Caricamento player

Il governo marocchino ha deciso che, dal 20 settembre, il paese tornerà al suo fuso orario originario, cioè un’ora indietro rispetto a quello di oggi. Il 23 settembre ci sono le elezioni e il provvedimento è considerato anche un tentativo del governo per recuperare popolarità visto che, da quando l’attuale fuso orario era stato adottato nel 2018, c’erano state proteste e petizioni per tornare al precedente. Concretamente, significherà passare per quasi tutto l’anno al fuso GMT: sarà quindi un’ora indietro rispetto all’Italia con l’orario solare, e due ore indietro con l’orario legale.

Il Marocco e i suoi governi hanno avuto un rapporto piuttosto complicato con il fuso orario, con modifiche frequenti vissute con insofferenza dalla popolazione e, negli ultimi anni, anche dai turisti.

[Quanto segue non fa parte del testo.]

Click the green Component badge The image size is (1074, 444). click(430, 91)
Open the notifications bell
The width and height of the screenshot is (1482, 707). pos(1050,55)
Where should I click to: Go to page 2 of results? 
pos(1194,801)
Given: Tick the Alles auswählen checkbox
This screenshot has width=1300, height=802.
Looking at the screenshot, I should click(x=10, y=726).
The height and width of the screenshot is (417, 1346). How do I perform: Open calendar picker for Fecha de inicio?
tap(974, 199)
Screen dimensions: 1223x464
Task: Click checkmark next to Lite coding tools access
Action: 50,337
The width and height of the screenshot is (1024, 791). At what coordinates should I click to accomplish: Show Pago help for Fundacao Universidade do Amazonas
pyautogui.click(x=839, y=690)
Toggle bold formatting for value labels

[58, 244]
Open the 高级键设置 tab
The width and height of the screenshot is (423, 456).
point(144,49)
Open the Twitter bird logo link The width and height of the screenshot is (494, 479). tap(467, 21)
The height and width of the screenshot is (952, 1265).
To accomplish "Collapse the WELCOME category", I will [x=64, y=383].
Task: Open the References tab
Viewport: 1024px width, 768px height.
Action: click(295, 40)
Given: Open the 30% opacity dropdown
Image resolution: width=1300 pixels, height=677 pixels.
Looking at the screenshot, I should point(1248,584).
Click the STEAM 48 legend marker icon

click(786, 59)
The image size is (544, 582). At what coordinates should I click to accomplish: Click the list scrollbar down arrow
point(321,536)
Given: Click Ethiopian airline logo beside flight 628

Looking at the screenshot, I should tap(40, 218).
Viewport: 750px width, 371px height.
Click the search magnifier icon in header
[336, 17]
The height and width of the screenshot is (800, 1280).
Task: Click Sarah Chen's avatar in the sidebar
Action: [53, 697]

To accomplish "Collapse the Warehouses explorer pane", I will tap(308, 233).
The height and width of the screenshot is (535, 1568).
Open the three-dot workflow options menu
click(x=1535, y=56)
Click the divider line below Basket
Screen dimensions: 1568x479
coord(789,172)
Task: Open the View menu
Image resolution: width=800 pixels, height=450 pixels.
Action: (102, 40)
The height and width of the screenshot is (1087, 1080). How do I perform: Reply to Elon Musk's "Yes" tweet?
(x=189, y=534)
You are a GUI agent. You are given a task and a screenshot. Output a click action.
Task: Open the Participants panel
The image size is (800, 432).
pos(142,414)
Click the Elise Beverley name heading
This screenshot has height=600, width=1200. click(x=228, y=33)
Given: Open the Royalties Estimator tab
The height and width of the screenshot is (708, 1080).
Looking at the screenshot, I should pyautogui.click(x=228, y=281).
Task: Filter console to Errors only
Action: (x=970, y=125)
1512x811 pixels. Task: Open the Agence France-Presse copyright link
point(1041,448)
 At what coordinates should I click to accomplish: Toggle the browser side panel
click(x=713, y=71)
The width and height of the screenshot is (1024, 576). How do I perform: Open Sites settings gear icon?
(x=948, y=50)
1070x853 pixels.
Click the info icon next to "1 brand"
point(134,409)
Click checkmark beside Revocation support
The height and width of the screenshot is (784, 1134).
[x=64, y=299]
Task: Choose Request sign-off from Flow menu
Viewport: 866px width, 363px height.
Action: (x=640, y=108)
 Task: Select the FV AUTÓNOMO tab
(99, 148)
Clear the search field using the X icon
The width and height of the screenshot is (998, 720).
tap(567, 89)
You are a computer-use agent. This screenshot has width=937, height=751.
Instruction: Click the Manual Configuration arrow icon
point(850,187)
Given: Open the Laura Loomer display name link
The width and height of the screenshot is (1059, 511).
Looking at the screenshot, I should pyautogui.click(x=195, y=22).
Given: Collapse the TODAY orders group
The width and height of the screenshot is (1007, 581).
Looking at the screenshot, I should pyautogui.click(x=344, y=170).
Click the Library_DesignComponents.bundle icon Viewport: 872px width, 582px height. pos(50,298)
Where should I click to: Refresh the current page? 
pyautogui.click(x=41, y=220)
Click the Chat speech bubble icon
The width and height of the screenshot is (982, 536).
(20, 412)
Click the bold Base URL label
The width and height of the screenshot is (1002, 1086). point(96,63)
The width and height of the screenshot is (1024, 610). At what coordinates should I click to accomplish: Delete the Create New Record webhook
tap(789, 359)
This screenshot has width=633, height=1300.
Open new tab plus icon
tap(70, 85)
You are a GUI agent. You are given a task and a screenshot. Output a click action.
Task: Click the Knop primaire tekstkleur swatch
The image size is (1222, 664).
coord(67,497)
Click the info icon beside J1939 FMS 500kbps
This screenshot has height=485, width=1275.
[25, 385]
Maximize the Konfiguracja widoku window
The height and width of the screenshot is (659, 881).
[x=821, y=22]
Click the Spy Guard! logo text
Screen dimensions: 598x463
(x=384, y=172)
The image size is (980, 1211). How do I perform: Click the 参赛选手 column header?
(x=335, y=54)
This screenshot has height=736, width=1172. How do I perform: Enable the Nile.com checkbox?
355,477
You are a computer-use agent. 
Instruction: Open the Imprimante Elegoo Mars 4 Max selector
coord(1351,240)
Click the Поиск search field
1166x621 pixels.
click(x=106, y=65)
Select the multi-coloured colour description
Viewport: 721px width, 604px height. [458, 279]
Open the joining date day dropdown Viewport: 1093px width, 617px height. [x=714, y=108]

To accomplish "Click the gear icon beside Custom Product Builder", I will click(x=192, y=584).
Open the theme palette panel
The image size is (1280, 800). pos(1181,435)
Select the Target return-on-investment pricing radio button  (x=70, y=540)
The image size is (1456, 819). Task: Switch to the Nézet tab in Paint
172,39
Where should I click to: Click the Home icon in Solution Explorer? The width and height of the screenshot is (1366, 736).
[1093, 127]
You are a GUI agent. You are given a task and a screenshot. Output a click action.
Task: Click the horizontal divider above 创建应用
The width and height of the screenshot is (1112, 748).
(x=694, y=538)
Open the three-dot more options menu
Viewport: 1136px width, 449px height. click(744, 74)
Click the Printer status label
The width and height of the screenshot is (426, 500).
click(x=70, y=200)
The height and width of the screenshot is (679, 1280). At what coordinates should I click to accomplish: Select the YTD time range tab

Per buona parte della sua storia recente, il Marocco si è allineato all’Europa continentale. È stato così quand’era un protettorato prima spagnolo e poi francese: tuttora Spagna e Francia sono paesi importanti per l’economia marocchina, rispettivamente il primo per scambi commerciali e il primo per investimenti. Dopo l’indipendenza, nel 1967 re Hasan stabilì per decreto il fuso orario GMT.